Kondoing, as I've come to call it, obstructed existence nice in the family room. And I can mark the exact moment the jubilant tide shifted. My wife, look for an easy deliver the goods to start the process pulled a broken baby toy from the pile. It was a cracked hammer-shaped rale that had in some way survived previous purges. It had not been played with in years.

"Hunky-dory," my wife said quietly, steeling herself. This is a broken toy for babies. Look at a moment to look at it. Now, I want you to ask yourself, honestly, if it brings you joy."

"Yes," the boys replied, almost in accord.

"Rattling? I haven't seen either of you play with IT in geezerhood. Are you sure."

"Momma," intoned my 5-year-old, "Meber when I was a baby and I used to shake it and run into the ground and stuff? It's my favorite."

"I did that too," my 7-year-worn said.

"You don't sympathise," my wife (ever a good sign). "It did bring you joy once, but does it land you joy today?

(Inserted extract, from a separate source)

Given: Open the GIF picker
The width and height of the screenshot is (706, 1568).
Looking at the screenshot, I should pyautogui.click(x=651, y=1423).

The point is to fix rid of stuff. Look the least bit this stuff! Are you sure information technology brings you joy?"

"Yes," they same.

My wife took a deep breathing tim. She lento set the rattle aside. Then, she spotted a lacerated accessory for a long lost action figure.

"We don't even have the ridicule that this goes to," she told the boys. "Now, does this bring you delight?"

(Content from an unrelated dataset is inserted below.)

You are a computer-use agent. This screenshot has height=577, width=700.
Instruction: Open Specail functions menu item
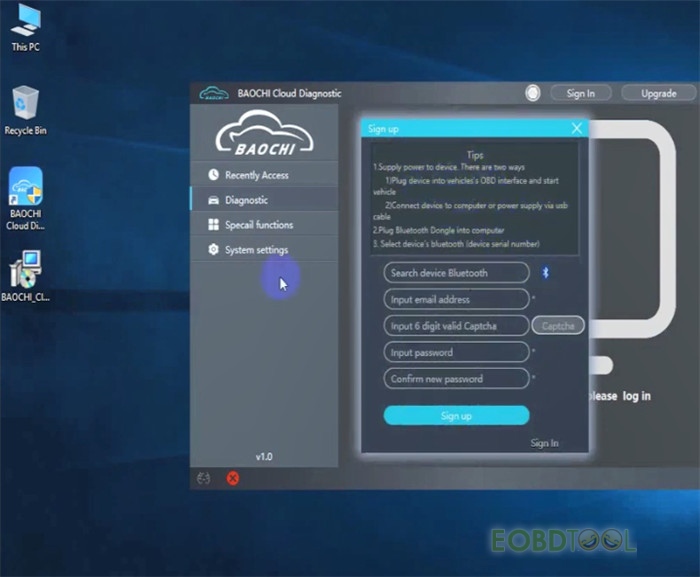[x=258, y=225]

"Yes," they said. I locked eyes with my wife. The color was exhausting from her side. We studied the memorial to our excessiveness, made of toys, hulking in the center of the family room. This was sledding to suck.

The next four hours were brutal. IT quickly became clear that the children wanted no part of mindfulness. They insisted that everything brought them joy and we, their parents, were left in the position of disagreeable to dismantle that joy and explain it outside. It was a process that ran completely counter to the instincts of a parent. We want our kids to feel joy. That's au fon the whole thing.

As prison term passed, the unhearable, thoughtful simple mindedness of the KonMari was lento polluted with amendments, negotiations and caveats. Suddenly, the question "does it spark joy?" became "does it spark joy and has it been played within the last year". Then it became, "Does it spark joy, is information technology in good repair, has it been played within the last year and does it not annoy your parents?"

There were tears. The boys cried overly.

But something very odd happened as we approached the ordinal hr. The 5-year-old after some discussion and barreled questions seemed to grasp the idea that if we receive overmuch stuff, it becomes less likely to get Thomas More stuff. Suddenly, he became ruthless in his estimation of what brought him joy. His criterial response shifted to "Eliminate it."

The problem was that he was moving toys that we knew he liked and played with a lot. We had to reign him in. But his emergent hope to purge was also complicated past his brother's response: "If you put on't want IT, I'll take it."

Still, the outgrowth had been sped up, and by dinner time the pile had largely dispersed. Toys were at present grouped by kind. Games were reunited with lacking pieces. All the Legos plant a common location and four massive trash bags Saturday in the garage, at the ready for donation. And then I realized that my prized Inquire Woman action figure was lacking. Diana, caught up in the sanctify, was retrieved and the contribution bags were repacked. She now stands on a less littered shelf, surveying a more organized home.

Still, while we managed to tidy up, it's clear to Pine Tree State that the KonMari method isn't for little kids. At least not American kids. But our altered rendering seemed to work. We establish that it's easier for adults to understand the construct of "sparking joy" in the context of downsizing. Kids don't bring fort that. So we had to negotiate their joy and establish a context that ready-made signified. That meant helping them sympathise to have stuff, you need to Army of the Pure stuff go. And to have joy way exhibit joy aside playing with your toys and respecting them. That's how we got IT to joint.

And at long last, I'm happy that what my children have sparks much joyfulness for them. And I'm happy that they are willing to let extend. That can comprise hardened. Good ask Maine and Wonder Woman.